Analysts believe the recent oil market rally was largely a result of increasing investor confidence in the global economy, rising crude inventories in some major advanced economies and market speculation.
Major advanced economies, such as the United States, the Euro zone and Japan, are currently in severe recession, which means dampened demand for crude oil, although latest economic indicators show that the slowdown of these economies is becoming less steep.
"The combined GDP of the 30 members of the Organization for Economic Cooperation and Development (OECD) accounts for some 71 percent of the world's total and when there are signs that those economies are bottoming out, it sends a clear message to the oil market that demand might pick up sometime later," said Li Changjiu, a Chinese expert on international economic issues.

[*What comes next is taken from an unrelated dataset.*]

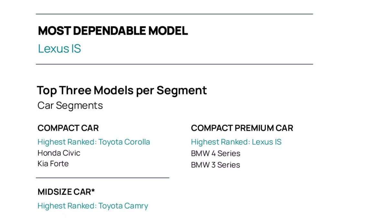This screenshot has width=388, height=218.
Task: Click the divider line above Top Three Models
Action: (174, 64)
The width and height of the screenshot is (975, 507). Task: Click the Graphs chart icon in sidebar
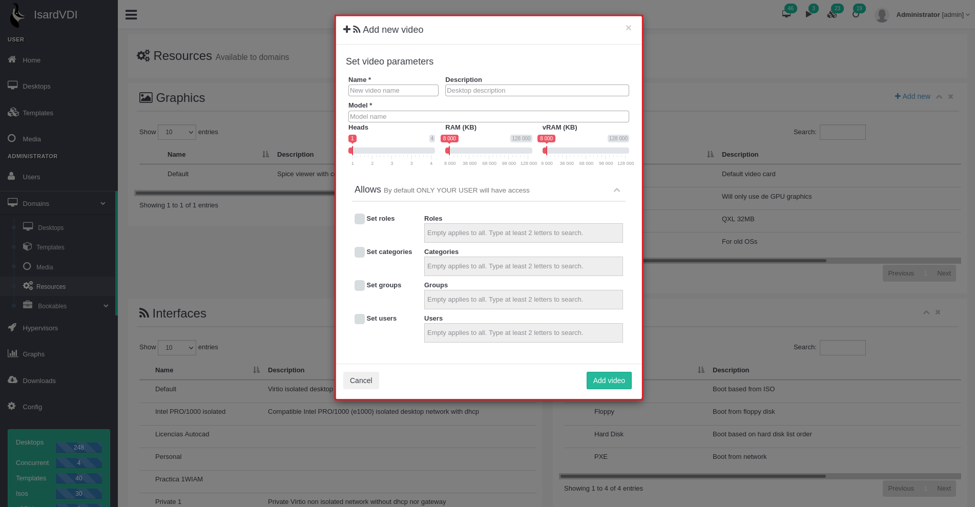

The Paris-based OECD consists of the world's major industrialized economies, including the United States, Japan and some European economic powers.
The United States and other major advanced economies have been increasing their crude inventories after crude oil prices nosedived in the second half of 2008 as the US sub-prime mortgage crisis escalated into a full blown global financial crisis.
Inventory increases in industrialized countries have also contributed to the recent rise in crude oil prices, according to Li.
The Paris-based International Energy Agency (IEA), which advises on energy issues for OECD member countries, recently estimated that commercial crude inventories in OECD countries had risen to 2.74 billion barrels by the end of March, 6.7 percent up from a year earlier.
Commercial inventories in OECD countries amounted to 62.4 days of consumption at the end of the first quarter this year, eight days more than in the same period last year, according the IEA.
"The United States has been increasing its crude oil inventories since the price hits a low of around 30 dollars a barrel in March," Li said.
Furthermore, speculative traders are flocking back to crude oil markets in hopes that demand for crude oil would eventually rise with the bottoming out of the global economy, Li added.
As the problem of speculation in international crude oil markets has become increasingly acute over the past few years, many non-commercial traders, who do not use crude oil directly, flocked to crude oil markets to seek better investment returns.
Taking advantage of the continued rise in crude oil prices from 2002 to the first half of 2008, the speculators traded crude oil futures contracts like stocks or bonds, amplifying supply and demand effects on the price movements.
Li predicted that prices of crude oil, as a nonrenewable resource, would head upward in the long run.
He added that crude oil prices would fluctuate in the short term, depending on the developments of the global economy.
The recent rally on international crude oil markets means different things for oil producing and consuming countries, according to Li.
For those oil exporting countries in the Middle East, Central Asia and Latin America, a rise in prices would partially offset the adverse impacts of the current global financial crisis on their economies.
For example, a rise in crude oil prices will help the Russian government cope with the fiscal burden and the country's economic woes. The Russian economy depends heavily on oil revenues.
But for oil consuming countries, a steady rise in the prices would have a negative impact on their economies as higher energy costs usually lead to a higher level of inflation.
Even for oil consuming countries, higher crude oil prices mean different things to the advanced economies and emerging economies, Li added.
"Compared with the United States and Japan, China and India need more energy to achieve the same amount of output," he said, adding that the rise in crude oil prices would have a bigger adverse impact China and India, the two developing economies.